Materials & Dimensions:
Pond mud, pond water, 5x magnifier loupes, wood, blue pencil
10 feet high x 15 feet wide x 60 feet long

There are ten ponds on the College of DuPage campus. Most people are unaware of their presence due to the flat topography of the campus. The installation used the gallery as a frame to map the ponds and their relationships to each other.

Nine of the ponds were painted on the long wall of the gallery. They were drawn to scale (1/4” = 1’) and in the order they occur from east to west on campus. The pond silhouettes were rendered in a translucent stain made from bottom mud gathered from each. The ponds’ east-west axes were all on a horizontal median, progressing from the pond furthest east on the right, to the pond furthest west on the left. Each pond had a sediment of a different color than all the others. The largest pond, the Art Center pond, was represented at the same scale on the floor by a masonite tile grid that corresponded to the grid of the floor tile. This grid surface was raised from the floor at 1/4” = 1’ to show the maximum depth of the pond (11 ft.) in relation to its surface expanse. A thin layer of the mud from the bottom of the pond was poured on the grid to dry and crack over the course of the exhibition.

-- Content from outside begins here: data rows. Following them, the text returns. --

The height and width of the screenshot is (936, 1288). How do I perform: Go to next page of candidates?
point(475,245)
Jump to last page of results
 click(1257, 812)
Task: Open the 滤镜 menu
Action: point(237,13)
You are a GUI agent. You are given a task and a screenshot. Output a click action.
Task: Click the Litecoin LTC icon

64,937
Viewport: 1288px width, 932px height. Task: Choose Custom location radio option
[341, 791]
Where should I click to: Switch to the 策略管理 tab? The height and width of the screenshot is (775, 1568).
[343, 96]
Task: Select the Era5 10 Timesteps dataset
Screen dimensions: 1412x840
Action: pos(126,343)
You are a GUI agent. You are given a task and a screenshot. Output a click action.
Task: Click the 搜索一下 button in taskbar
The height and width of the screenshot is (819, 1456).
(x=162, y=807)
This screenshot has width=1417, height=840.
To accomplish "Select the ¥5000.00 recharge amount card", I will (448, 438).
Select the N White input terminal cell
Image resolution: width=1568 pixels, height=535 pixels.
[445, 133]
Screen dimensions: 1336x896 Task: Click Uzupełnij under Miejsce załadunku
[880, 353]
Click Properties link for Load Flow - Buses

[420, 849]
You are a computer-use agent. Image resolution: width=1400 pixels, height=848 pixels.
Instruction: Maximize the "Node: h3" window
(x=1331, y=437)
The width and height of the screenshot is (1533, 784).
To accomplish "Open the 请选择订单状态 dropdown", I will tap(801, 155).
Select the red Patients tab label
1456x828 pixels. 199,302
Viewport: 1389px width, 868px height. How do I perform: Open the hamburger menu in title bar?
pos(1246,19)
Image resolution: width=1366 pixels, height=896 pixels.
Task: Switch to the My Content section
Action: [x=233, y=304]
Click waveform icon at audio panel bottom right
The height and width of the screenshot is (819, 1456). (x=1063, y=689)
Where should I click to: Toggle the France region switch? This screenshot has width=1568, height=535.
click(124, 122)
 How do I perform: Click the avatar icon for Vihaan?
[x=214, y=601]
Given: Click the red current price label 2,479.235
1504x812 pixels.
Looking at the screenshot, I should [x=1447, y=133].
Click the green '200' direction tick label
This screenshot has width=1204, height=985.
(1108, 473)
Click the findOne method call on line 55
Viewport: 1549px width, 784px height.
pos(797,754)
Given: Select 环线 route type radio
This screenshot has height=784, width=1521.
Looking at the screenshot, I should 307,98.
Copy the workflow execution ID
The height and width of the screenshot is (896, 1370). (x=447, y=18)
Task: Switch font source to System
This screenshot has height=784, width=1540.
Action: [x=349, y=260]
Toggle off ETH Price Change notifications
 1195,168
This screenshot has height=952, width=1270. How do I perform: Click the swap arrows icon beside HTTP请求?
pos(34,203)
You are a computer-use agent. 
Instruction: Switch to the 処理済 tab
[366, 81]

On the short wall at the end of the gallery opposite the main entrance, the water of each pond was contained in 5X magnifier loupes on shelves that corresponded in level to each other according to the water level of the given pond within the larger landscape. This was at a scale of 1” = 1’. The Art Center pond level, as the standard, established the median line, drawn in blue, from which the various shelves diverged. Beneath each loupe, so that it could be seen through the water within, was a silhouette of the given pond painted in its mud.

Finally, linear silhouettes on the wall around the loupes represented birds that had been recorded nesting around the ponds over a thirty-year period. The birds were drawn in proportion to each other, using a scale of 1/4” = 1”.

Thus, a composite view was revealed within the gallery that cannot be seen outside because the fluid bodies of water, water organisms, and birds seen depicted exist in different positions spatially and temporally relative to ourselves and to the direction of our attention. This view was available at all times of day because the long hall-side wall of the gallery is glass.